As a player on Belle Vernon's basketball team in the late 1970s, Randy Giannini knew that if head coach Don Asmonga called for a Saturday practice at 9 a.m., that meant you had better be at the gym, laced up and ready to go by 8:45.
Mr. Asmonga's no-nonsense attitude -- the one that made him successful at virtually every sport he tried -- also translated over to coaching. He won 297 basketball games at Belle Vernon, including a 1978 WPIAL championship.
Mr. Asmonga of Rostraver died Monday in Jefferson Regional Medical Center of complications from multiple illnesses. He was 85.
"He was a tough coach, but everything he said came true," said Mr. Giannini, who played point guard on that 1978 championship team. "It worked out very well for us."
Mr. Asmonga's love of sports started as a child and he played on various teams at Homestead High School. Mr. Asmonga, who was born in West Mifflin, played on the 1946 "Four Johns and a Don" Homestead basketball team that was 28-0 and won the state title. Homestead's coach at the time was former Duquesne University coach Chick Davies, who Mr. Asmonga looked up to and emulated as a coach.
"That was a name he would discuss with his [Belle Vernon] players many times," said retired Belle Vernon superintendent Steve Russell, who was once a student statistician under Mr. Asmonga.
After a brief baseball career with the Boston Red Sox organization was derailed because of an arm injury, Mr. Asmonga spent some time playing professional basketball with the Baltimore Bullets in the mid-1950s.
During that time, he married Bernice Staisey. Her father had followed Mr. Asmonga's athletic career from high school and introduced the two.
"When they were first together, my dad was still playing ball so he was gone quite a bit," said Donald Asmonga Jr.

-------------------------

__Exercise brief__. Print the part of the article about Don Asmonga above word for word, everything from "During that time, he" down to "Donald Asmonga Jr.".

[Records in a dataset]
-------------------------

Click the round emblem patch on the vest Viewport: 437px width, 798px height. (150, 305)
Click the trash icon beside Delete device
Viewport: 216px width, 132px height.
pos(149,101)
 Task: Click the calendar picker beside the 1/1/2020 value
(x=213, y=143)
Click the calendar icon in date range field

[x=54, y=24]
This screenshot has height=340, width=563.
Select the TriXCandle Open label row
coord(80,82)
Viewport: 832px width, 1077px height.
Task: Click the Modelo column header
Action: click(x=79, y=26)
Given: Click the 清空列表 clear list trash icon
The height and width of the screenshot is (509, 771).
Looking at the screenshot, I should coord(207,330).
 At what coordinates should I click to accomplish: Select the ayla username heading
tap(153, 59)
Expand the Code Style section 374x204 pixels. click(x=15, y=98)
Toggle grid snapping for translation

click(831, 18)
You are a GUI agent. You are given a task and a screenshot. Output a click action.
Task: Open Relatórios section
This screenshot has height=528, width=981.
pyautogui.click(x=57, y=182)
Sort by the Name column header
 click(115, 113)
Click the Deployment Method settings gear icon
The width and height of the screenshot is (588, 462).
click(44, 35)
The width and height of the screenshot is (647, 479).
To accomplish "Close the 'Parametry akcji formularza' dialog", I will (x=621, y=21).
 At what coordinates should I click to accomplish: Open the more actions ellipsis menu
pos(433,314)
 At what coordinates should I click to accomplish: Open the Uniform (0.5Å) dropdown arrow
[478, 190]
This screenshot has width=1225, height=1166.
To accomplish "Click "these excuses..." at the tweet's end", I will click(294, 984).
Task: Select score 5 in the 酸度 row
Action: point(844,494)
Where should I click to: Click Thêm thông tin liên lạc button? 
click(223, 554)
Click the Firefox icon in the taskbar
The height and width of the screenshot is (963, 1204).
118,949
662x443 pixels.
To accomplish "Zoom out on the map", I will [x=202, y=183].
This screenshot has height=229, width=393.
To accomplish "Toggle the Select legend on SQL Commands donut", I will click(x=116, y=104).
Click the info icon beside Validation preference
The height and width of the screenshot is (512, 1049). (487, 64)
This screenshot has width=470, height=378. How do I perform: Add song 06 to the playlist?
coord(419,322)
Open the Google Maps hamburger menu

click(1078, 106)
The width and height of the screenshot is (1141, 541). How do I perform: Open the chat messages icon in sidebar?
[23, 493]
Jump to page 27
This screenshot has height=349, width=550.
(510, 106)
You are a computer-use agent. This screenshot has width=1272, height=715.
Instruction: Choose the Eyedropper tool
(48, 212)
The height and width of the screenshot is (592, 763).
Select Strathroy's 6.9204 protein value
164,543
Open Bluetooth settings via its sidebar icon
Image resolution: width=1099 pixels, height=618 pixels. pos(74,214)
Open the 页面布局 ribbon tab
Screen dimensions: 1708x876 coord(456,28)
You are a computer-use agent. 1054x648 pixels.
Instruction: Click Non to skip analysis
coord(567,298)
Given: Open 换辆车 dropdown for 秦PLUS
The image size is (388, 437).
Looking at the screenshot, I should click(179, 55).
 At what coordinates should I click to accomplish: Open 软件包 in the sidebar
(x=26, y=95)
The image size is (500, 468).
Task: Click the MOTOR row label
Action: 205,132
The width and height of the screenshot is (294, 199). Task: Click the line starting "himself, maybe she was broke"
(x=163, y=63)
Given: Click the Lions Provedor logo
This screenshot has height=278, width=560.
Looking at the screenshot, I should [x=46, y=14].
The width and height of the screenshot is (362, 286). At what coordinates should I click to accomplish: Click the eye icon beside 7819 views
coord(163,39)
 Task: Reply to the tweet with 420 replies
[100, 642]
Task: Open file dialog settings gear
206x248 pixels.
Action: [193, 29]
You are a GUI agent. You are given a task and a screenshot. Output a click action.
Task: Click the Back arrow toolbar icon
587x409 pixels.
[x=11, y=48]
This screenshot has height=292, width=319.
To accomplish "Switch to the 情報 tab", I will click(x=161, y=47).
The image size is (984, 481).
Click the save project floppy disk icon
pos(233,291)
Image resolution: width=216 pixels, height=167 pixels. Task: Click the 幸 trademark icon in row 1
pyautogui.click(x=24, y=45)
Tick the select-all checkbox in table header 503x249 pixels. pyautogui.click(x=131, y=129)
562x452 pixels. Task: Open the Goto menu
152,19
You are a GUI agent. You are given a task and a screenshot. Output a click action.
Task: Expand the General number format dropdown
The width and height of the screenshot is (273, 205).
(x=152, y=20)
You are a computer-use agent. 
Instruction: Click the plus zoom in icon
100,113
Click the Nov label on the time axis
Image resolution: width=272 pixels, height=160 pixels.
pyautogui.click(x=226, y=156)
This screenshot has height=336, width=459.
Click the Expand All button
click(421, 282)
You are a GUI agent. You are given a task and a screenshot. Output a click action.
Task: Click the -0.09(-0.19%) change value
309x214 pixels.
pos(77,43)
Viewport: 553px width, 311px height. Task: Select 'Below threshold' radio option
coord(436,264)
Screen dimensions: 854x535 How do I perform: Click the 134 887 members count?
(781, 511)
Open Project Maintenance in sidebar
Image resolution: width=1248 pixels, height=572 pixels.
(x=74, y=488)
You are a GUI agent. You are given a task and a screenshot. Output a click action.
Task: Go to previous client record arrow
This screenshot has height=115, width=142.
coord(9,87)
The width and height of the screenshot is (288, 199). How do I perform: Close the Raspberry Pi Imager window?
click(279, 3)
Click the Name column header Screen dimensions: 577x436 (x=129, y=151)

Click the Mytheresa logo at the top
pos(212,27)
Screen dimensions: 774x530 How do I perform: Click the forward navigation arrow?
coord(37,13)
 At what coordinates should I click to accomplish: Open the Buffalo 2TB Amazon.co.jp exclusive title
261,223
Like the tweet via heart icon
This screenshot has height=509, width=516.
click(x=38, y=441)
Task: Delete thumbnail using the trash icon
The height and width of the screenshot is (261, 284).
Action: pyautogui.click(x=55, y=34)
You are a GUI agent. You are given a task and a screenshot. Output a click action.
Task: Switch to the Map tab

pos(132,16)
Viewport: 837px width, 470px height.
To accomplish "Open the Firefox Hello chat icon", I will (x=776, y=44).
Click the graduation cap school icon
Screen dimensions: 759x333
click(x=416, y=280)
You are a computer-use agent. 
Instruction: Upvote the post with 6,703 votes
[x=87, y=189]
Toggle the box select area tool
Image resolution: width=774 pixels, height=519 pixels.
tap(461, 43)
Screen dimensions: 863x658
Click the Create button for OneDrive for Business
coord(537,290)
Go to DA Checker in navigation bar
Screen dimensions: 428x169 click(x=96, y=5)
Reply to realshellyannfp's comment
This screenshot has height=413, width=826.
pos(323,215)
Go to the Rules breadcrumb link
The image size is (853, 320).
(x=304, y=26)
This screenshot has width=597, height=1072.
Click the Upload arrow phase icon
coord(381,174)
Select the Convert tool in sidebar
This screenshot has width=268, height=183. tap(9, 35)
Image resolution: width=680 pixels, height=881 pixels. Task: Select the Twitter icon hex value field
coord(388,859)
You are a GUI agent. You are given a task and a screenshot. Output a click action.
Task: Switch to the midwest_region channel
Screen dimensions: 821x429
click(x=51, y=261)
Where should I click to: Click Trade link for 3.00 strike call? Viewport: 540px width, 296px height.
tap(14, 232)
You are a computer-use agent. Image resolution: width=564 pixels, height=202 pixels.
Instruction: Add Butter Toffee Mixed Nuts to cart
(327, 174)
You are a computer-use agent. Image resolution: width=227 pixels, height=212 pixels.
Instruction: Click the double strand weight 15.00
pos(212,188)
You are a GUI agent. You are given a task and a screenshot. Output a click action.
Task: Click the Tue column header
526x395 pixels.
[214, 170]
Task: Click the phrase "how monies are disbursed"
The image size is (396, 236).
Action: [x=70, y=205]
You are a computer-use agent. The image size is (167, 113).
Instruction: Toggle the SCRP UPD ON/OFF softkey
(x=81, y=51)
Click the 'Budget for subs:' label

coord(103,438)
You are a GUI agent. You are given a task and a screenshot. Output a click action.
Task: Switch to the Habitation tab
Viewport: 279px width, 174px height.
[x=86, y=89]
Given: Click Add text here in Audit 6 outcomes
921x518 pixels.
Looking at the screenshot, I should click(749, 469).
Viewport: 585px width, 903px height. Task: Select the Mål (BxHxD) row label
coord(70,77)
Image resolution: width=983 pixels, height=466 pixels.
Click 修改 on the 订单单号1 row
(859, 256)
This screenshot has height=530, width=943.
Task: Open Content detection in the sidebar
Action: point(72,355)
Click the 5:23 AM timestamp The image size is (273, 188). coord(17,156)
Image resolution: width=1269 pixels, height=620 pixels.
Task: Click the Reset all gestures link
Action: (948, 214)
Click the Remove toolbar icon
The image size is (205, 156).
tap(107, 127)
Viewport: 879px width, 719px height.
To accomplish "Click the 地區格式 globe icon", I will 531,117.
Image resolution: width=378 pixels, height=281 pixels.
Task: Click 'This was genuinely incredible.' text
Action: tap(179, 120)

-------------------------

__Solution for this exercise__.
During that time, he married Bernice Staisey. Her father had followed Mr. Asmonga's athletic career from high school and introduced the two.
"When they were first together, my dad was still playing ball so he was gone quite a bit," said Donald Asmonga Jr.